10. Add a method .makeDict(columnIndex) that returns a dictionary for which values in the indicated column are keys that are associated with their rows.

By way of example, here are some tests that could be added to the existing main method tests. Make up your own additional tests.

tc = t.copy()
    assert tc.getData() == [[2, True, 'last'], [3, False, 'column']]
    tc.invert()
    assert tc.getData() == [[2, 3], [True, False], ['last', 'column']]
    dict = t.makeDict(2)
    assert dict['last'] == [2, True, 'last']
    t = Table(data=['a,1,2', 'b,3,4'])
    assert t.getData() == [['a', '1', '2'], ['b', '3', '4']]

When you have completed the last exercise above, or 15 minutes before the lab ends, whichever comes first, submit your table.py file as lab 10 in Vincent. Also, before the end of the lab take time to read the assignment below and ask if after some reflection it is not clear what is required.

This lab contains more exercises than you will probably be able to finish during the lab time. You are urged to continue working on these exercises after your lab and before looking at the solution that will be posted shortly after lab. It is the best preparation for doing the assignment independently. Of course you are encouraged to work on these exercises with others, but are only allowed to work with your partner on the assignment.

Assignment

In this assignment you will be extending the table class developed in lab by making initially empty tables useful and adding two additional methods to the class.

1. The first step in this assignment is to allow rows or columns to be added to an initially empty table. For convenience, in the table constructor (its __init__ method), make the data parameter a keyword parameter that defaults to the empty list. So for example, Table() is equivalent to Table([]).

   Motivation: Adding rows or columns to the table class as given in lecture and extended in lab requires that the length of the row or column be consistent with the length of existing rows or columns in the table. This means you cannot create an empty table and do anything meaningful with it. So, for example, it is not possible to build up a table from scratch by adding rows or columns with an accumulator loop.

   Hints

   1. Besides extensive modification of the constructor, this also requires modification of the addColumn method. Confirm by inspection of the code that no other changes are needed.
   2. Be careful to avoid the mistake pointed out in class of mutating a default value.
       
2. Add a .project(columnIndices) method that takes a list of column indices and returns a new table whose columns are those in the current table indicated by the given indices.

   Motivation: Tables may have a great many columns and it is valuable to be able to restrict attention to just the columns of interest for a particular use. Most databases are based on tables and this is a very common database operation.

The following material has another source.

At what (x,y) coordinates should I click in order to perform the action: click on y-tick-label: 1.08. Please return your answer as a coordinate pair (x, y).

   Hint: use the ability developed in part 1 to start with a new empty table and add the indicated columns to it.
    

3. Add a .select(rowPredicate) method that takes as its argument a function rowPredicate of one argument that returns a boolean value. Return a new table that is like a copy of the current table, but with only those rows for which rowPredicate returns true when passed the row as its argument.

   Motivation: It is often valuable to be able to restrict attention to just those rows of a table that have some desired property. This is commonly done in databases, where the property is satisfaction of a query's constraints.

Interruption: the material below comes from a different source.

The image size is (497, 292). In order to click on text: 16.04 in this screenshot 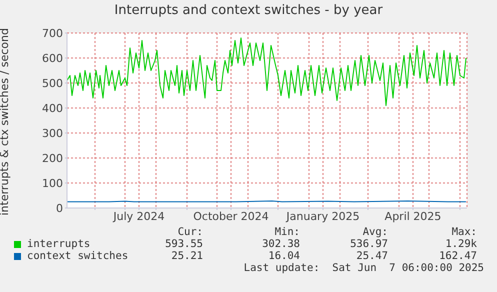, I will do `click(284, 256)`.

   Hint: As before, start with an empty table and accumulate the rows that are desired. Be sure to copy those rows that are added so mutation of the new table will not change the current table.

A few test follow, including one in which a predicate selects those rows (only one in the example) with b in the first column.

    t = Table()
    assert t.getData() == []
    t = Table(data=['a,1,2', 'b,3,4'])
    assert t.getData() == [['a', '1', '2'], ['b', '3', '4']]
    tp = t.project([0, 2])
    assert tp.getData() == [['a', '2'], ['b', '4']]
    def rowBpred(row):
        return row[0] == 'b'
    ts = t.select(rowBpred)
    assert ts.getData() == [['b', '3', '4']]

When you are done, submit your final table.py file as a10 using Vincent.